Stored data entries:
◆ ◆ ◆ ◆

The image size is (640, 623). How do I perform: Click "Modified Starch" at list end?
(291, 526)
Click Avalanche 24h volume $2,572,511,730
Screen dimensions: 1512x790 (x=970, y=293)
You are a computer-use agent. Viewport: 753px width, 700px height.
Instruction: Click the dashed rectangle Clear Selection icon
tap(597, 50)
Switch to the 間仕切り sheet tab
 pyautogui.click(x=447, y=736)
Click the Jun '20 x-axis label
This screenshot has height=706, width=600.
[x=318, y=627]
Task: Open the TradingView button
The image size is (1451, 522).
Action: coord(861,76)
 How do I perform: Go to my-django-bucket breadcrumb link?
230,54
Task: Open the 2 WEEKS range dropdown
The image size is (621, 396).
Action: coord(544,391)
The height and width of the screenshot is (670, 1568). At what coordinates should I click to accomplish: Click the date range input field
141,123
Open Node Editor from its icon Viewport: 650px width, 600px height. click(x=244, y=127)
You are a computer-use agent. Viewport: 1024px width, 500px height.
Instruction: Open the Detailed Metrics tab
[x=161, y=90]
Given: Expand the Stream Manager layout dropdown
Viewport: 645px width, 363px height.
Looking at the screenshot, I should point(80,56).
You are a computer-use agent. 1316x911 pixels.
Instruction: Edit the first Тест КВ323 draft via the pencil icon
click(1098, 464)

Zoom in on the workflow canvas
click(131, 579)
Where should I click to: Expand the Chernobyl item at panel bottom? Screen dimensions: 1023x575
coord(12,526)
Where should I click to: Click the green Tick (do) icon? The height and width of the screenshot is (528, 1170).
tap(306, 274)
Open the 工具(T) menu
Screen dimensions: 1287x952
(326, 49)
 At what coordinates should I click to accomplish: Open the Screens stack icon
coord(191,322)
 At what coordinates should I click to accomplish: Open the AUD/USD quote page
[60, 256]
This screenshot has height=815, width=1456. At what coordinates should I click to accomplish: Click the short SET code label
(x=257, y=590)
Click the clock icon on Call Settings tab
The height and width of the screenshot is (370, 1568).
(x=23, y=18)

◆ ◆ ◆ ◆

Task: Each record above should be restated word for word.

Completed exercise:
The image size is (640, 623). How do I perform: Click "Modified Starch" at list end?
(291, 526)
Click Avalanche 24h volume $2,572,511,730
Screen dimensions: 1512x790 (x=970, y=293)
You are a computer-use agent. Viewport: 753px width, 700px height.
Instruction: Click the dashed rectangle Clear Selection icon
tap(597, 50)
Switch to the 間仕切り sheet tab
 pyautogui.click(x=447, y=736)
Click the Jun '20 x-axis label
This screenshot has height=706, width=600.
[x=318, y=627]
Task: Open the TradingView button
The image size is (1451, 522).
Action: coord(861,76)
 How do I perform: Go to my-django-bucket breadcrumb link?
230,54
Task: Open the 2 WEEKS range dropdown
The image size is (621, 396).
Action: coord(544,391)
The height and width of the screenshot is (670, 1568). At what coordinates should I click to accomplish: Click the date range input field
141,123
Open Node Editor from its icon Viewport: 650px width, 600px height. click(x=244, y=127)
You are a computer-use agent. Viewport: 1024px width, 500px height.
Instruction: Open the Detailed Metrics tab
[x=161, y=90]
Given: Expand the Stream Manager layout dropdown
Viewport: 645px width, 363px height.
Looking at the screenshot, I should point(80,56).
You are a computer-use agent. 1316x911 pixels.
Instruction: Edit the first Тест КВ323 draft via the pencil icon
click(1098, 464)

Zoom in on the workflow canvas
click(131, 579)
Where should I click to: Expand the Chernobyl item at panel bottom? Screen dimensions: 1023x575
coord(12,526)
Where should I click to: Click the green Tick (do) icon? The height and width of the screenshot is (528, 1170).
tap(306, 274)
Open the 工具(T) menu
Screen dimensions: 1287x952
(326, 49)
 At what coordinates should I click to accomplish: Open the Screens stack icon
coord(191,322)
 At what coordinates should I click to accomplish: Open the AUD/USD quote page
[60, 256]
This screenshot has height=815, width=1456. At what coordinates should I click to accomplish: Click the short SET code label
(x=257, y=590)
Click the clock icon on Call Settings tab
The height and width of the screenshot is (370, 1568).
(x=23, y=18)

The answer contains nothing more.